I know I could at least use the onboard power amps to drive the monitors as the power amps have inputs and outputs.

How would I use the actual mixer side stage? Would I have to have a splitter at the box end of my snake?

Just exploring the possibilities.


----------



## Hamm Guitars (Jan 12, 2007)

The proper way to do it is by using a splitter snake, which contains 1:1 ratio 600 ohm transformers. There are active splitters as well, but both options are usually pricey. check ebay and see if you can find one.

With transformers, you have to send phantom power from the direct side, which ih usually the FOH.

You can just use Y adapters, I have used many rigs that worked this way. There are disadvantages of course, like one board changing the sound at the other board when the controls are changed (in some systems) or a weaker signal which needs more gain to compensate. Phantom power shouldn't be used on either board (on the chanels that are split) and you should have some way to lift pin 1 of the xlr between the boards when needed (ground lifts).

If it is just your rig that it is going to be used with, I would try the splitters and see if they cause issues. If you get it working, it will likely continue to work until you change a console, then you will have to test it again.

I think I read that you were getting a snake made. You can just get channel outs added to the snake with ground lifts (and transformers if you want to do it right) then all you need is a sub snake to go to monitor world.


----------



## Milkman (Feb 2, 2006)

Hamm Guitars said:


> The proper way to do it is by using a splitter snake, which contains 1:1 ratio 600 ohm transformers. There are active splitters as well, but both options are usually pricey. check ebay and see if you can find one.
> 
> With transformers, you have to send phantom power from the direct side, which ih usually the FOH.
> 
> ...


Well the snake is already being made so I'll probably hang back and if I decide to go that way, I'll buy a snake splitter as you suggest.

For now I can live with mixing monitors from the FOH board.

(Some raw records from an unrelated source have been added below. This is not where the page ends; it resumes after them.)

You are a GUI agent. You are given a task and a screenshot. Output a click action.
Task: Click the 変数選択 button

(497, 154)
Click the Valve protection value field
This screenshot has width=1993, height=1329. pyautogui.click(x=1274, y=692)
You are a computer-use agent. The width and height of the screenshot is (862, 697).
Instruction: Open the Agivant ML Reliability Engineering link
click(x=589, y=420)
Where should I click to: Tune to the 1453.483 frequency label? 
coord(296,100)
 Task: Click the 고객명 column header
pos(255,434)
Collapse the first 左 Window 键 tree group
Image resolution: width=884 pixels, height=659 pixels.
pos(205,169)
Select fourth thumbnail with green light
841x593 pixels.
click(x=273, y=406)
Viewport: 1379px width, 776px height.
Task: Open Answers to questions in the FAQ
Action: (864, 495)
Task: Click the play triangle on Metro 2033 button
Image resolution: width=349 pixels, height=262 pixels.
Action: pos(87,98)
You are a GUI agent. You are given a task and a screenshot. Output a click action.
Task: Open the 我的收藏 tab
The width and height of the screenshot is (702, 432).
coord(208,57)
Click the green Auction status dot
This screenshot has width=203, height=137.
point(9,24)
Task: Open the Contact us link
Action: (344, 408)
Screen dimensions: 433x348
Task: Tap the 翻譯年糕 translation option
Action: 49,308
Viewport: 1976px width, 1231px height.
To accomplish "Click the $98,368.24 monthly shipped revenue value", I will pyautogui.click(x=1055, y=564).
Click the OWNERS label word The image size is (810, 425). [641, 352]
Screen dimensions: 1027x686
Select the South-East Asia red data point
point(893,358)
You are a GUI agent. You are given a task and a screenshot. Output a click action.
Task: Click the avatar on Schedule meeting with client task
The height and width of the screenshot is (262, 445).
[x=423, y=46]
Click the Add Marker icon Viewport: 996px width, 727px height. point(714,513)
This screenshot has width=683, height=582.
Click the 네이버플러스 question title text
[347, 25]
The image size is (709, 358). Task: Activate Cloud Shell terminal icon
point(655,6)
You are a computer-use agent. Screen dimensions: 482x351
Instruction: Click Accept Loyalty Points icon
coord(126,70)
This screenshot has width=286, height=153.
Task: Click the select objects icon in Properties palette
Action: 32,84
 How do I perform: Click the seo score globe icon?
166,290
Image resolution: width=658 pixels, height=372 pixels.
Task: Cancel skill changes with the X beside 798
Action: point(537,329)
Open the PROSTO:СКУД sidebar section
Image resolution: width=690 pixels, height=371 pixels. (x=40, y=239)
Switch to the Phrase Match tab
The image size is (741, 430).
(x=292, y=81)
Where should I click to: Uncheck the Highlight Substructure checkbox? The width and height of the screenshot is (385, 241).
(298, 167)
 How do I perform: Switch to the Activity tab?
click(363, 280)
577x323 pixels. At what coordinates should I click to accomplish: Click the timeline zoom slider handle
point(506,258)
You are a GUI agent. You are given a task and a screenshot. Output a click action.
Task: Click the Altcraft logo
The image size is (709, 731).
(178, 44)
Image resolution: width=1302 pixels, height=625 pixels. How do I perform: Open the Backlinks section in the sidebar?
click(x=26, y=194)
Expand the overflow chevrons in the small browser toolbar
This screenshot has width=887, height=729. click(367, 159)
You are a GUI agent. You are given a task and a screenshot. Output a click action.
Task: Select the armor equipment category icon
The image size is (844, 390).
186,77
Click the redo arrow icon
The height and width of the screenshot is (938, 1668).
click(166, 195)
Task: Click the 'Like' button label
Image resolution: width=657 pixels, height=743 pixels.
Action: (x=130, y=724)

If it was a simple connection issue I would do it for bigger shows, but they're not the norm.

Thanks very much for the advice.


----------



## Hamm Guitars (Jan 12, 2007)

If you are not going to use it that often, I would just cross rent it when you need it.

Most PA outfits will have them.


----------



## Milkman (Feb 2, 2006)

Hamm Guitars said:


> If you are not going to use it that often, I would just cross rent it when you need it.
> 
> Most PA outfits will have them.


I had thought of that too.


Frankly our monitor mixes are fairly simple when I'm playing.

Once it's set it's just minor tweaks. No bass or drums on our monitors. Pretty much everything else though.


Again, thanks


----------